AMD today announced the Ryzen 8000G line of desktop APUs. These come in the Socket AM5 package, and are supported by all motherboards based on the AMD X670/E, B650/E, and A620 chipsets, with some requiring UEFI firmware updates. Since USB BIOS Flashback is standard issue on AMD motherboards, this should be no problem. With Ryzen 7000 series "Raphael" desktop processors that debut the "Zen 4" microarchitecture, AMD had standardized integrated graphics, however, the iGPU for these are just enough for desktop/productivity workloads, offering comparable performance to the iGPUs of Intel 13th Gen Core desktop processors. AMD doesn't consider Ryzen 7000 chips as APUs for this reason. An APU has to be a processor with powerful integrated graphics that can offer entry-level gaming, high-res content consumption, or multi-monitor productivity, and "Raphael" isn't it. Enter the Ryzen 8000G series.

Data listing
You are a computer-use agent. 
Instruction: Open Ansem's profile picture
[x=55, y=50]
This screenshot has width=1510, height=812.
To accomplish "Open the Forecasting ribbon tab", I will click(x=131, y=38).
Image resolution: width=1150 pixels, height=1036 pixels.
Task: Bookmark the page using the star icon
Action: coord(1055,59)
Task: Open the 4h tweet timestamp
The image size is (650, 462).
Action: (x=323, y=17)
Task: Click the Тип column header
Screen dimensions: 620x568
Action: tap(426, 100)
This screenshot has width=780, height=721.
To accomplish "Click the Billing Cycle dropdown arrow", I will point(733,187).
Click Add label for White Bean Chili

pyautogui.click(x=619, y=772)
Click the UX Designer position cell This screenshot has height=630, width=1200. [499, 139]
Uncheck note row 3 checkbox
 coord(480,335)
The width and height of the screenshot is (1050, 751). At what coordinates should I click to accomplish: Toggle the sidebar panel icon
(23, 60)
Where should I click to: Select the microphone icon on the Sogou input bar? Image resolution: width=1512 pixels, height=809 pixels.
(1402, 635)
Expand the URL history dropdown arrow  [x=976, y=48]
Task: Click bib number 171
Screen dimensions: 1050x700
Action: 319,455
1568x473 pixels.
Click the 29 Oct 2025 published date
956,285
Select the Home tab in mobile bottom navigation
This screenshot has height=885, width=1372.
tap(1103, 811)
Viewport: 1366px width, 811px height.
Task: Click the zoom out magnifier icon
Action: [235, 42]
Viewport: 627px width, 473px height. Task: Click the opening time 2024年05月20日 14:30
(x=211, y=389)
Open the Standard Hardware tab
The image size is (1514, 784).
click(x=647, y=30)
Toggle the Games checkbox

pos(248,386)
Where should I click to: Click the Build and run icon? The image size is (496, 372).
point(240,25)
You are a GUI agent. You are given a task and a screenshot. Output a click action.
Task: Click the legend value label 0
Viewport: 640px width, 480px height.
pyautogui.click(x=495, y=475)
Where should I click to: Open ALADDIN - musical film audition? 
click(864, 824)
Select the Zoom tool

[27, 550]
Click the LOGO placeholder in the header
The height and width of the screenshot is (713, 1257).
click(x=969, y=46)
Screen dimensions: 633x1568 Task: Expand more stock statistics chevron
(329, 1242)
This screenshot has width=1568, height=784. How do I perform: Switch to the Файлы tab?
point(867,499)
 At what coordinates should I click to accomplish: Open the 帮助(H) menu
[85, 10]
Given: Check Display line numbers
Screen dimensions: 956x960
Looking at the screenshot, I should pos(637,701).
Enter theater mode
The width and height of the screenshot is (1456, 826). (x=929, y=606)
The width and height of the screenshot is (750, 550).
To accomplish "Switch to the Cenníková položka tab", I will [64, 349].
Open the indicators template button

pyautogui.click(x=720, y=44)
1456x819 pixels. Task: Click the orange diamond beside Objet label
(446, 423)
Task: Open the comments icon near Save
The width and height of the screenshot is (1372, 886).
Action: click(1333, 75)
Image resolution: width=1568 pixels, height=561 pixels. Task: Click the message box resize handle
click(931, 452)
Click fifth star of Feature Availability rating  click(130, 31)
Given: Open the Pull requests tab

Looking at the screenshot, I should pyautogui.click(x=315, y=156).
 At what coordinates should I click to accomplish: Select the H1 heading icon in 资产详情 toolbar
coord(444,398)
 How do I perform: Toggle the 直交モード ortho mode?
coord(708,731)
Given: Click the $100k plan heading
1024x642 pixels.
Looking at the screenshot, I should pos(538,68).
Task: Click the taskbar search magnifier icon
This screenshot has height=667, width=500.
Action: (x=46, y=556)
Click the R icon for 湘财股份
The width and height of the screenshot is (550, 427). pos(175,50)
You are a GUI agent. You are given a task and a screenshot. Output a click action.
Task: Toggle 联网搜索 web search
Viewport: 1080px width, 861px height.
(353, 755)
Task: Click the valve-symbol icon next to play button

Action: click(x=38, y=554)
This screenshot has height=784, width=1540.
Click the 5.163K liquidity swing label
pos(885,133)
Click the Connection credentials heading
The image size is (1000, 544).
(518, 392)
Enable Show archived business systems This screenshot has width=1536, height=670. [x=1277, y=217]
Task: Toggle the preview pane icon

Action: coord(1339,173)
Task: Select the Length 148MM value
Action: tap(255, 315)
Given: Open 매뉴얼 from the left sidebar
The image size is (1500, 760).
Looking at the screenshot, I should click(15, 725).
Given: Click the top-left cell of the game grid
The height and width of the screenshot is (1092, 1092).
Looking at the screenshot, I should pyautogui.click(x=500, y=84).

- _TASK GOAL_: Write out the section of the Ryzen 8000G passage that begins at the words "AMD today announced" and stops after "Ryzen 8000G series.". Rely solely on the Ryzen 8000G passage for your answers.

- _WRITTEN SOLUTION_:
AMD today announced the Ryzen 8000G line of desktop APUs. These come in the Socket AM5 package, and are supported by all motherboards based on the AMD X670/E, B650/E, and A620 chipsets, with some requiring UEFI firmware updates. Since USB BIOS Flashback is standard issue on AMD motherboards, this should be no problem. With Ryzen 7000 series "Raphael" desktop processors that debut the "Zen 4" microarchitecture, AMD had standardized integrated graphics, however, the iGPU for these are just enough for desktop/productivity workloads, offering comparable performance to the iGPUs of Intel 13th Gen Core desktop processors. AMD doesn't consider Ryzen 7000 chips as APUs for this reason. An APU has to be a processor with powerful integrated graphics that can offer entry-level gaming, high-res content consumption, or multi-monitor productivity, and "Raphael" isn't it. Enter the Ryzen 8000G series.